RECORD EXTRACTS: Begin

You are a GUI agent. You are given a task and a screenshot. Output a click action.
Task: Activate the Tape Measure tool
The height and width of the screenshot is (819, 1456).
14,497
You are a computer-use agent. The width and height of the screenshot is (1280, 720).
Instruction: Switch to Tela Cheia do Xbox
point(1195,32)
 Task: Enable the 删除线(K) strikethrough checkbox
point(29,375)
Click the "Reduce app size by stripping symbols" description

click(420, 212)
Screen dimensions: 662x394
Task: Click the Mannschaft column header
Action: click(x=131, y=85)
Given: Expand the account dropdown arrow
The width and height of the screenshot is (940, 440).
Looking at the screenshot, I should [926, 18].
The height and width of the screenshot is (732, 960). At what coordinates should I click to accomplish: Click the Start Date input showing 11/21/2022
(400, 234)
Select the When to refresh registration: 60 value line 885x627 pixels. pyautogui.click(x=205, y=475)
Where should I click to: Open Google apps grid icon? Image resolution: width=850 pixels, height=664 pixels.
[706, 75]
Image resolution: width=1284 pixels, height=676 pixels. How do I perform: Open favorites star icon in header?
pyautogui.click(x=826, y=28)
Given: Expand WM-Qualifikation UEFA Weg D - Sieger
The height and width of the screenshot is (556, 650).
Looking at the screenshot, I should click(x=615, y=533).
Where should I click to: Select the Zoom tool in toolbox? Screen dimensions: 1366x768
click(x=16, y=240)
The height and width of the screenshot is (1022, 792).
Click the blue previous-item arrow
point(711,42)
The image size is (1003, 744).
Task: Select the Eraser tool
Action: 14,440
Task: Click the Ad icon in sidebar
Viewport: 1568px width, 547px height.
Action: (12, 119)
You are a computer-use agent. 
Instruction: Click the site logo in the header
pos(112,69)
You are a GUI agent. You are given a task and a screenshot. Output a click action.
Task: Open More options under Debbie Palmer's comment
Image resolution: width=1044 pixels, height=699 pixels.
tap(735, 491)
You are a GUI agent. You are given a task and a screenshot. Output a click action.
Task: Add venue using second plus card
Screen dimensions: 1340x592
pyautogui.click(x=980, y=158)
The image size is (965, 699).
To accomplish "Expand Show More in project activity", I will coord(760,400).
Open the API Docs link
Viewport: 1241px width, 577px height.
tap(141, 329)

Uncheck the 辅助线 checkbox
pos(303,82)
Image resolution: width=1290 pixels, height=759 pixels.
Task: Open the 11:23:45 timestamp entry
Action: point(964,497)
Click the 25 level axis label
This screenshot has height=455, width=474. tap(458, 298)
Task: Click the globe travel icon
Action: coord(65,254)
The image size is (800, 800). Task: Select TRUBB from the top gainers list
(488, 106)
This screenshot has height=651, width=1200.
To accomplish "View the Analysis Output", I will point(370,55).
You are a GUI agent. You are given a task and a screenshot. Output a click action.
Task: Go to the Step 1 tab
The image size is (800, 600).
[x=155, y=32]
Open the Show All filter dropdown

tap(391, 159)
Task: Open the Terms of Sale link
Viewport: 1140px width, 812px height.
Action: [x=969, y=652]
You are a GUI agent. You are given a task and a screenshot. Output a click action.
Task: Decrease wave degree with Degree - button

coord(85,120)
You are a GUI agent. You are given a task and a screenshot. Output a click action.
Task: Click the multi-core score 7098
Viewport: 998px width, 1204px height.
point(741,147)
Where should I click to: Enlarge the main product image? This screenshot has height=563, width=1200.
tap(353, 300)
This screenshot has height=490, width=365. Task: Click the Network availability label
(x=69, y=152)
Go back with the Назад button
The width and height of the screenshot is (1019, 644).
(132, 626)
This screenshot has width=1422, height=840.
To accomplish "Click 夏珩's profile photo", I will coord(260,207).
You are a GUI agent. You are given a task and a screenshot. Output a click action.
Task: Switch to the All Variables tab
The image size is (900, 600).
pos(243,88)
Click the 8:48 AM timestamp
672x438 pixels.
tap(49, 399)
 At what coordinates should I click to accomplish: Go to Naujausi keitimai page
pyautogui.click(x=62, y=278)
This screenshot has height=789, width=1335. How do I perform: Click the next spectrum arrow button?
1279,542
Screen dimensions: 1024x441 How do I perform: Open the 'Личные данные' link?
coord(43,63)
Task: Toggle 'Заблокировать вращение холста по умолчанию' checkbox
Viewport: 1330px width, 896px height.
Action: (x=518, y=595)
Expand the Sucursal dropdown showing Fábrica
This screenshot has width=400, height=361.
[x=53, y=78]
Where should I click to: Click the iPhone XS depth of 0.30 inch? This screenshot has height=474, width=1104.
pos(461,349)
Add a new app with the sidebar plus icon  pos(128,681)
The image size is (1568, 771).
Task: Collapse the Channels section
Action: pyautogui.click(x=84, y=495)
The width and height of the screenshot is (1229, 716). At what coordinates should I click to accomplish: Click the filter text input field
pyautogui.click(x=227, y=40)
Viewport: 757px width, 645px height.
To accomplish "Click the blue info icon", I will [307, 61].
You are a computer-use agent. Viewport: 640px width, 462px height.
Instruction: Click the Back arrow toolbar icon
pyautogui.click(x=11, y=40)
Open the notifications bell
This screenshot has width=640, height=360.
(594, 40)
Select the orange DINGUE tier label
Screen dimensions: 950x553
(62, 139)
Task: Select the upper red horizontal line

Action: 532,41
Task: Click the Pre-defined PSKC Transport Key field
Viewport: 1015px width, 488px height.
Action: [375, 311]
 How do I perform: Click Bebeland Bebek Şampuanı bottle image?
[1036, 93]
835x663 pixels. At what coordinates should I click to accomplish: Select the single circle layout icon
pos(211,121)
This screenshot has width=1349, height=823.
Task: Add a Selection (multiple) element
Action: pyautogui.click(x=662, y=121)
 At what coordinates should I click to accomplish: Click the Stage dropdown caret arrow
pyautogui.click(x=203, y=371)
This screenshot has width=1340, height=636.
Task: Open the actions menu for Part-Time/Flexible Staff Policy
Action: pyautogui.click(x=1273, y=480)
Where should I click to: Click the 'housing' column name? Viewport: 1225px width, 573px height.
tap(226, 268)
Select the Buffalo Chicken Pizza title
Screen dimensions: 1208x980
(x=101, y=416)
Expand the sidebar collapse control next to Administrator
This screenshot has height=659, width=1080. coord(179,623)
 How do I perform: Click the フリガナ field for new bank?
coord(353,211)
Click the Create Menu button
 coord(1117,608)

RECORD EXTRACTS: End

*EXERCISE:* A verbatim copy of every entry is needed.

*ANSWER TO THIS TASK:*
You are a GUI agent. You are given a task and a screenshot. Output a click action.
Task: Activate the Tape Measure tool
The height and width of the screenshot is (819, 1456).
14,497
You are a computer-use agent. The width and height of the screenshot is (1280, 720).
Instruction: Switch to Tela Cheia do Xbox
point(1195,32)
 Task: Enable the 删除线(K) strikethrough checkbox
point(29,375)
Click the "Reduce app size by stripping symbols" description

click(420, 212)
Screen dimensions: 662x394
Task: Click the Mannschaft column header
Action: click(x=131, y=85)
Given: Expand the account dropdown arrow
The width and height of the screenshot is (940, 440).
Looking at the screenshot, I should [926, 18].
The height and width of the screenshot is (732, 960). At what coordinates should I click to accomplish: Click the Start Date input showing 11/21/2022
(400, 234)
Select the When to refresh registration: 60 value line 885x627 pixels. pyautogui.click(x=205, y=475)
Where should I click to: Open Google apps grid icon? Image resolution: width=850 pixels, height=664 pixels.
[706, 75]
Image resolution: width=1284 pixels, height=676 pixels. How do I perform: Open favorites star icon in header?
pyautogui.click(x=826, y=28)
Given: Expand WM-Qualifikation UEFA Weg D - Sieger
The height and width of the screenshot is (556, 650).
Looking at the screenshot, I should click(x=615, y=533).
Where should I click to: Select the Zoom tool in toolbox? Screen dimensions: 1366x768
click(x=16, y=240)
The height and width of the screenshot is (1022, 792).
Click the blue previous-item arrow
point(711,42)
The image size is (1003, 744).
Task: Select the Eraser tool
Action: 14,440
Task: Click the Ad icon in sidebar
Viewport: 1568px width, 547px height.
Action: (12, 119)
You are a computer-use agent. 
Instruction: Click the site logo in the header
pos(112,69)
You are a GUI agent. You are given a task and a screenshot. Output a click action.
Task: Open More options under Debbie Palmer's comment
Image resolution: width=1044 pixels, height=699 pixels.
tap(735, 491)
You are a GUI agent. You are given a task and a screenshot. Output a click action.
Task: Add venue using second plus card
Screen dimensions: 1340x592
pyautogui.click(x=980, y=158)
The image size is (965, 699).
To accomplish "Expand Show More in project activity", I will coord(760,400).
Open the API Docs link
Viewport: 1241px width, 577px height.
tap(141, 329)

Uncheck the 辅助线 checkbox
pos(303,82)
Image resolution: width=1290 pixels, height=759 pixels.
Task: Open the 11:23:45 timestamp entry
Action: point(964,497)
Click the 25 level axis label
This screenshot has height=455, width=474. tap(458, 298)
Task: Click the globe travel icon
Action: coord(65,254)
The image size is (800, 800). Task: Select TRUBB from the top gainers list
(488, 106)
This screenshot has height=651, width=1200.
To accomplish "View the Analysis Output", I will point(370,55).
You are a GUI agent. You are given a task and a screenshot. Output a click action.
Task: Go to the Step 1 tab
The image size is (800, 600).
[x=155, y=32]
Open the Show All filter dropdown

tap(391, 159)
Task: Open the Terms of Sale link
Viewport: 1140px width, 812px height.
Action: [x=969, y=652]
You are a GUI agent. You are given a task and a screenshot. Output a click action.
Task: Decrease wave degree with Degree - button

coord(85,120)
You are a GUI agent. You are given a task and a screenshot. Output a click action.
Task: Click the multi-core score 7098
Viewport: 998px width, 1204px height.
point(741,147)
Where should I click to: Enlarge the main product image? This screenshot has height=563, width=1200.
tap(353, 300)
This screenshot has height=490, width=365. Task: Click the Network availability label
(x=69, y=152)
Go back with the Назад button
The width and height of the screenshot is (1019, 644).
(132, 626)
This screenshot has width=1422, height=840.
To accomplish "Click 夏珩's profile photo", I will coord(260,207).
You are a GUI agent. You are given a task and a screenshot. Output a click action.
Task: Switch to the All Variables tab
The image size is (900, 600).
pos(243,88)
Click the 8:48 AM timestamp
672x438 pixels.
tap(49, 399)
 At what coordinates should I click to accomplish: Go to Naujausi keitimai page
pyautogui.click(x=62, y=278)
This screenshot has height=789, width=1335. How do I perform: Click the next spectrum arrow button?
1279,542
Screen dimensions: 1024x441 How do I perform: Open the 'Личные данные' link?
coord(43,63)
Task: Toggle 'Заблокировать вращение холста по умолчанию' checkbox
Viewport: 1330px width, 896px height.
Action: (x=518, y=595)
Expand the Sucursal dropdown showing Fábrica
This screenshot has width=400, height=361.
[x=53, y=78]
Where should I click to: Click the iPhone XS depth of 0.30 inch? This screenshot has height=474, width=1104.
pos(461,349)
Add a new app with the sidebar plus icon  pos(128,681)
The image size is (1568, 771).
Task: Collapse the Channels section
Action: pyautogui.click(x=84, y=495)
The width and height of the screenshot is (1229, 716). At what coordinates should I click to accomplish: Click the filter text input field
pyautogui.click(x=227, y=40)
Viewport: 757px width, 645px height.
To accomplish "Click the blue info icon", I will [307, 61].
You are a computer-use agent. Viewport: 640px width, 462px height.
Instruction: Click the Back arrow toolbar icon
pyautogui.click(x=11, y=40)
Open the notifications bell
This screenshot has width=640, height=360.
(594, 40)
Select the orange DINGUE tier label
Screen dimensions: 950x553
(62, 139)
Task: Select the upper red horizontal line

Action: 532,41
Task: Click the Pre-defined PSKC Transport Key field
Viewport: 1015px width, 488px height.
Action: [375, 311]
 How do I perform: Click Bebeland Bebek Şampuanı bottle image?
[1036, 93]
835x663 pixels. At what coordinates should I click to accomplish: Select the single circle layout icon
pos(211,121)
This screenshot has width=1349, height=823.
Task: Add a Selection (multiple) element
Action: pyautogui.click(x=662, y=121)
 At what coordinates should I click to accomplish: Click the Stage dropdown caret arrow
pyautogui.click(x=203, y=371)
This screenshot has width=1340, height=636.
Task: Open the actions menu for Part-Time/Flexible Staff Policy
Action: pyautogui.click(x=1273, y=480)
Where should I click to: Click the 'housing' column name? Viewport: 1225px width, 573px height.
tap(226, 268)
Select the Buffalo Chicken Pizza title
Screen dimensions: 1208x980
(x=101, y=416)
Expand the sidebar collapse control next to Administrator
This screenshot has height=659, width=1080. coord(179,623)
 How do I perform: Click the フリガナ field for new bank?
coord(353,211)
Click the Create Menu button
 coord(1117,608)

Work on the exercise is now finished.